# What this task involves
Answer these questions using the 2014 greeting from the IEEE Working Group on Energy Forecasting.
1. In what month and year was the working group started?
2. How many weeks did the Global Energy Forecasting Competition 2014 last?
3. How many speakers gave talks across the three panel sessions held in 2014?

# Source
•••••

Wednesday, December 17, 2014

2014 Greetings from IEEE Working Group on Energy Forecasting

Before I even realize it, the IEEE Working Group on Energy Forecasting is over three years old. This is the third annual greeting message since we started the working group in July 2011. Here I'm listing a few major accomplishments and activities in 2014:

  • The size of IEEE Working Group on Energy Forecasting on LinkedIn has exceeded 1200. This is now the largest energy forecasting group and one of the largest forecasting groups on LinkedIn. 
  • We launched the Global Energy Forecasting Competition 2014, a rolling energy forecasting competition lasting 16 weeks long. The competition attracted hundreds of participants worldwide joining the four tracks, probabilistic load/price/wind/solar forecasting. IEEE PES, the financial sponsor of the competition, made a press release, which was broadcasted by many major media outlets. We have also created a LinkedIn group to facilitate the discussions around the competition. 
  • In 2014, we organized two panel sessions (Integrating Energy Forecasts into Utility Planning and Operations) in IEEE T&D conference and one panel session (Load Forecasting: the State of the Practice) in IEEE PES General meeting, The three sessions combined hosted 16 talks from 13 speakers. 
  • The IEEE tutorial Energy Forecasting in the Smart Grid Era was offered at IEEE PES General Meeting 2014, and was again very well attended and highly rated.

•••••

# Listed entries
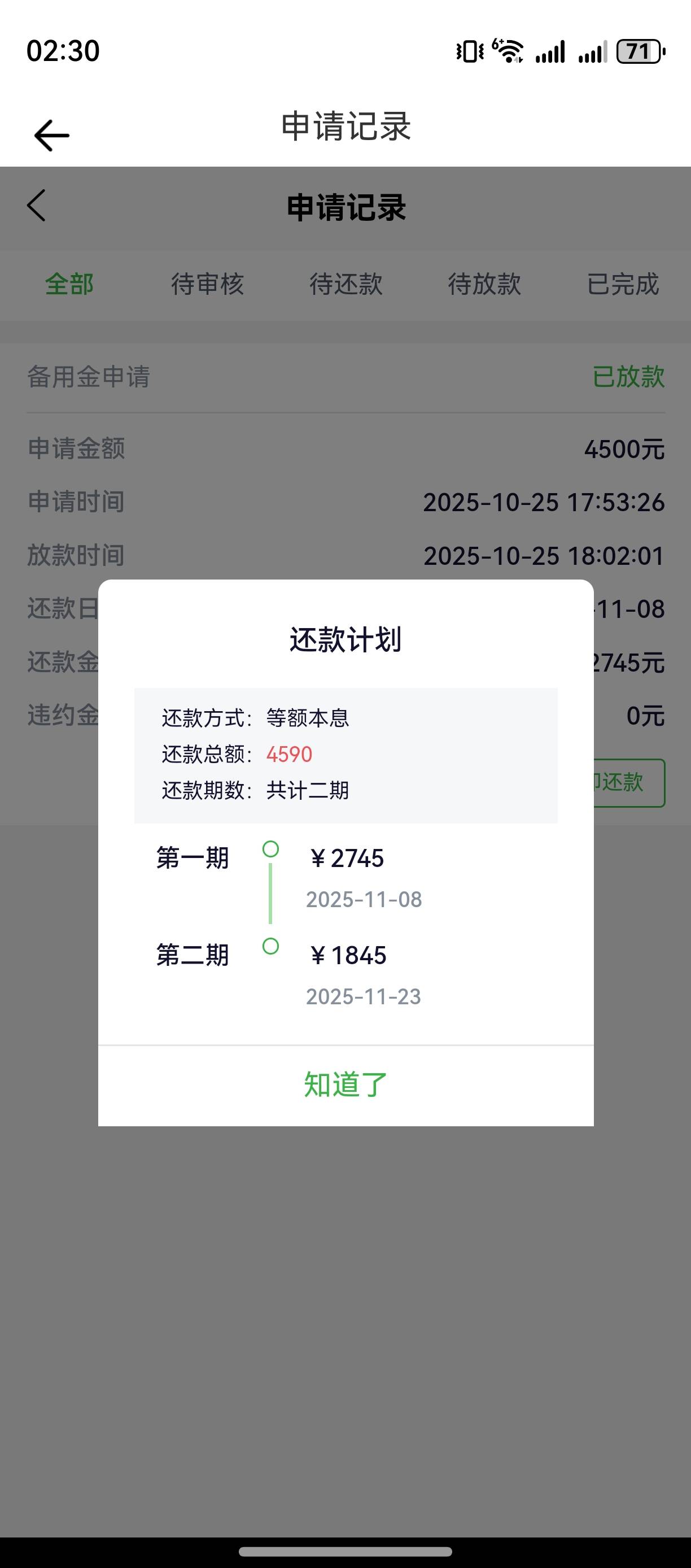Screen dimensions: 691x1568
Task: Tap the home gesture bar at bottom
Action: (346, 1552)
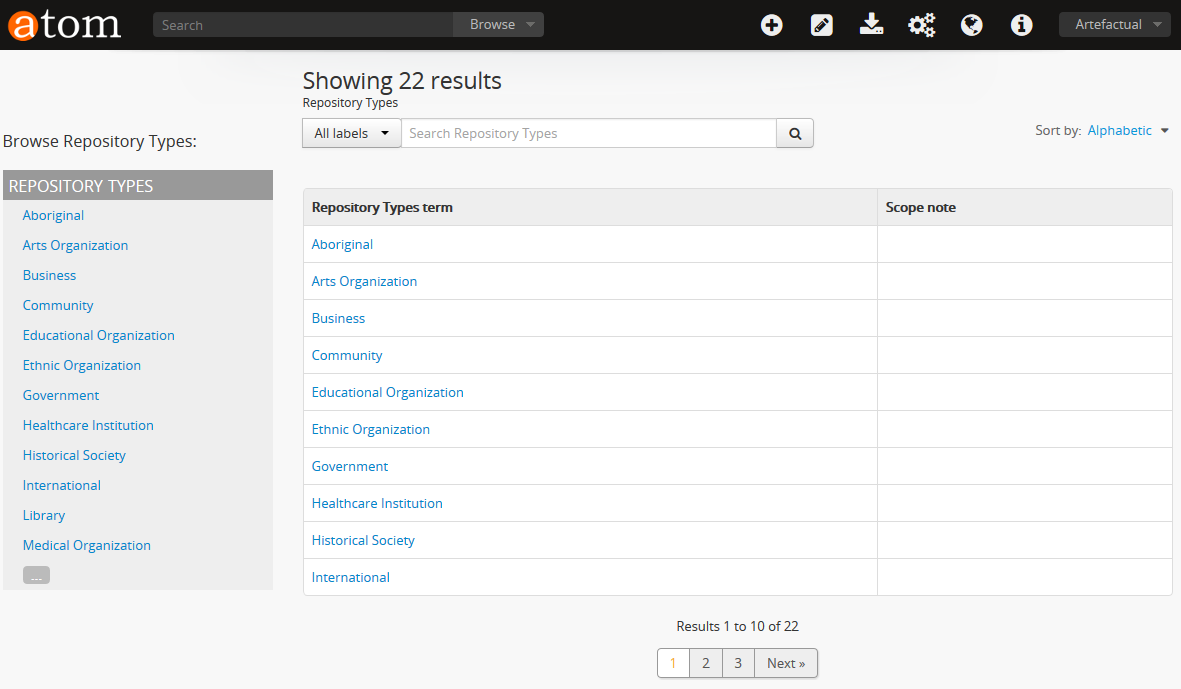
Task: Open the Language globe icon menu
Action: coord(971,25)
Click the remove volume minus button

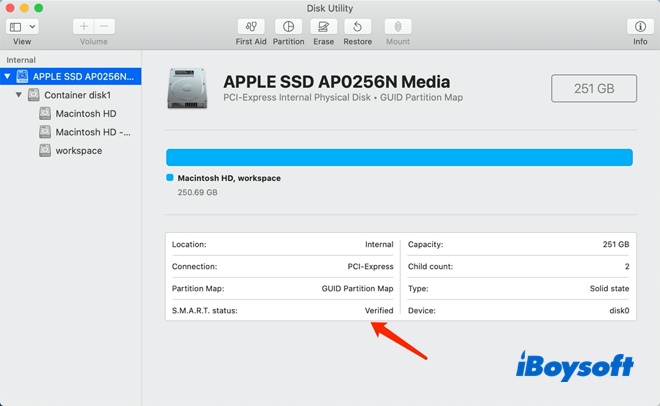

•••••

# Response to the exercise
1. July 2011
2. 16 weeks
3. 13 speakers